With the advent of DEI statements in faculty hiring and the resultant disciplines that have become ideological monocultures, there is little hope that the universities will have a more ideological heterodox faculty in the future. Instead, current procedures will insure that faculties will become more and more ideologically uniform, and thus more prone to conclusions freighted with a heavy myside bias.
These institutions simply have to reform themselves in order to “let the other half of the public in,” as I have phrased it. There is one half of America who thinks differently about the pressing issues of the day than does the contemporary social science professoriate. If we try to adjudicate empirical findings relevant to these issues, our conclusions will not be believable to the broad public unless we engage in true adversarial collaboration with our ideological opponents.

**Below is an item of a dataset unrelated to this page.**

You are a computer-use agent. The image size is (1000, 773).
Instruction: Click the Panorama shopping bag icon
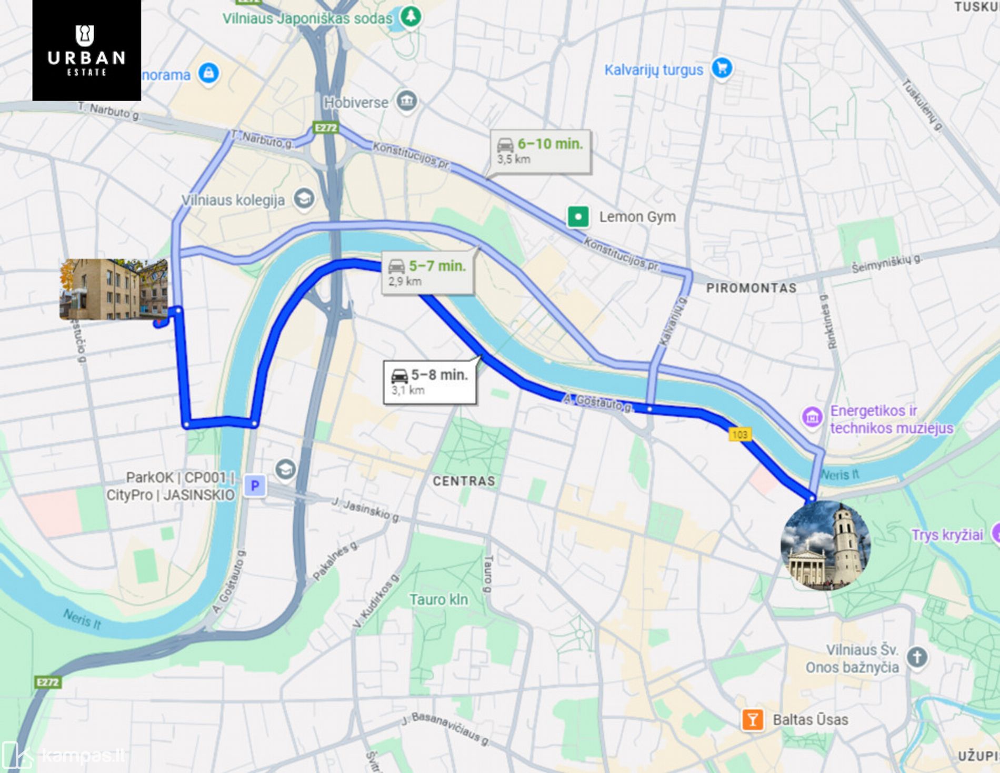pos(208,73)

There seems to be a kind of doubling down in academia at the moment, an insistence that the ideological monoculture is not a bug, but is instead a feature; an insistence that if you question the potentially biased construction of our measures of knowledge and knowledge acquisition, then you have a secondary deficiency because you “deny trusted knowledge sources” or “question the conclusions of experts.” Institutions, administrators, and faculty seem unconcerned about the public’s plummeting trust in universities.
Most Americans though, see the monoculture as a bug. If academia really wanted to fix the bug, it would be turning strongly to the mechanism I mentioned above—adversarial collaboration. Conclusions based on adversarial collaborations can be fairly presented to consumers of scientific information as true consensus conclusions and not outcomes determined by one side’s success in shutting the other out. A major obstacle to expanding adversarial collaboration, of course, is that ideological cleansing of many social science departments is now so complete that we won’t have enough of a critical mass of conservative scholars to function in the needed adversarial collaborations.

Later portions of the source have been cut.